Leitsatz

Die Pfändung und Überweisung des Anspruchs auf Auszahlung des genossenschaftlichen Auseinandersetzungsguthabens stellt nicht deshalb eine unzumutbare Härte i. S. des § 765a ZPO dar, weil sie mittelbar zum Verlust der genossenschaftlichen Wohnungsrechte des Schuldners geführt hat und die Möglichkeit besteht, dass er seine derzeitige Wohnung verliert.

(amtlicher Leitsatz des BGH)

 

Normenkette

ZPO § 765a; GenG § 66

 

Kommentar

Zwischen einer Wohnungsgenossenschaft und einem Mieter besteht ein Dauernutzungsvertrag über eine 2-Zimmer-Wohnung. Vor Abschluss des Vertrags hatte der Mieter die zur Zuteilung der Wohnung erforderlichen Geschäftsanteile in Höhe von insgesamt 750 EUR eingezahlt. Der Mieter ist verschuldet; im Juni 2006 hat er die eidesstattliche Versicherung abgegeben.
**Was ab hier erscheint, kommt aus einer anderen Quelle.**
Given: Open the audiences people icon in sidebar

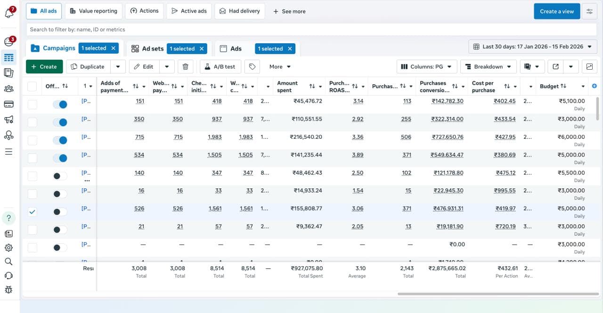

Eine Gläubigerin des Mieters hat wegen Forderungen in Höhe von ca. 1.370 EUR einen Pfändungs- und Überweisungsbeschluss erwirkt, der u.a. den "Auszahlungsanspruch des Schuldners bei Auseinandersetzung mit der Genossenschaft" erfasst. Im März 2007 hat die Gläubigerin die Mitgliedschaft des Mieters bei der Genossenschaft gekündigt. Der Mieter hat beantragt, ihm Vollstreckungsschutz nach § 765a ZPO zu gewähren und den Pfändungs- und Überweisungsbeschluss aufzuheben.
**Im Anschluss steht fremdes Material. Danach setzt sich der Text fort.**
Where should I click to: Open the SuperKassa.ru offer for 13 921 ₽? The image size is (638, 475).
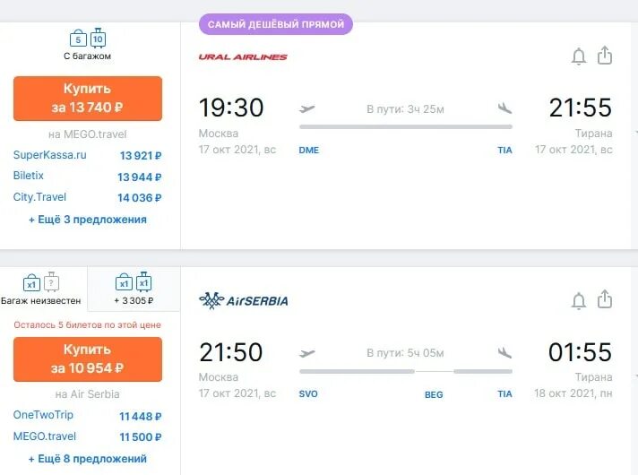click(x=88, y=155)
Der Antrag des Mieters hatte keinen Erfolg:

1 Kündigung der Mitgliedschaft durch Gläubiger

Jedes Mitglied einer Genossenschaft hat das Recht, seine Mitgliedschaft durch Kündigung zu beenden (§ 65 Abs. 1 GenG). Der Gläubiger eines Genossenschaftsmitglieds kann das Kündigungsrecht an dessen Stelle ausüben, wenn er einen Pfändungs- und Überweisungsbeschluss betreffend das Geschäftsguthaben erwirkt hat und eine Zwangsvollstreckung in das Vermögen des Mitglieds innerhalb der letzten sechs Monate fruchtlos verlaufen ist (§ 66 Abs. 1 GenG). Diese Voraussetzungen waren gegeben.
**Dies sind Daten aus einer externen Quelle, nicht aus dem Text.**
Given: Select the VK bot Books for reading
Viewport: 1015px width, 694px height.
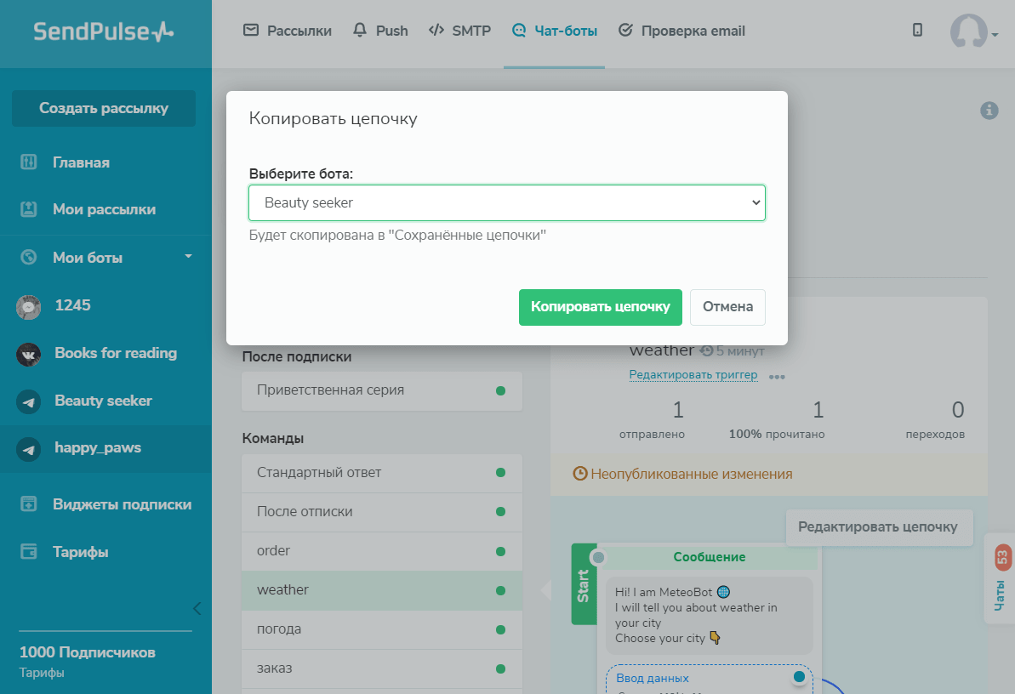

2 Kündigung der Genossenschaftswohnung

Das Ausscheiden des Mitglieds aus der Genossenschaft kann den Verlust der Wohnung zur Folge haben: Nach allgemeiner Ansicht ist der sog. Dauernutzungsvertrag der Wohnungsgenossenschaften als Mietvertrag zu bewerten. Für die ordentliche Kündigung eines solchen Vertrags müssen demnach die für die Wohnungsmiete maßgeblichen Vorschriften beachtet werden. Nach § 573 Abs. 1 BGB kann ein Wohnraummietverhältnis unter anderem auch dann gekündigt werden, wenn der Vermieter ein berechtigtes Interesse an der Beendigung des Mietverhältnisses hat.

Hierzu hat der BGH entschieden, dass eine Genossenschaftswohnung nach dieser Vorschrift jedenfalls dann gekündigt werden kann, wenn zwei Voraussetzungen gegeben sind:

  1. Zum einen muss die Mitgliedschaft in der Genossenschaft beendet sein.
  2. Zum anderen ist erforderlich, dass die Wohnung für die Versorgung eines anderen Mitglieds benötigt wird (BGH, Urteil v. 10.9.2003, VIII ZR 22/03, WuM 2003 S. 691).
Wichtig

Ob diese Grundsätze auch dann gelten, wenn die Mitgliedschaft durch einen Gläubiger des Mieters gekündigt wird, hat der BGH allerdings noch nicht entschieden.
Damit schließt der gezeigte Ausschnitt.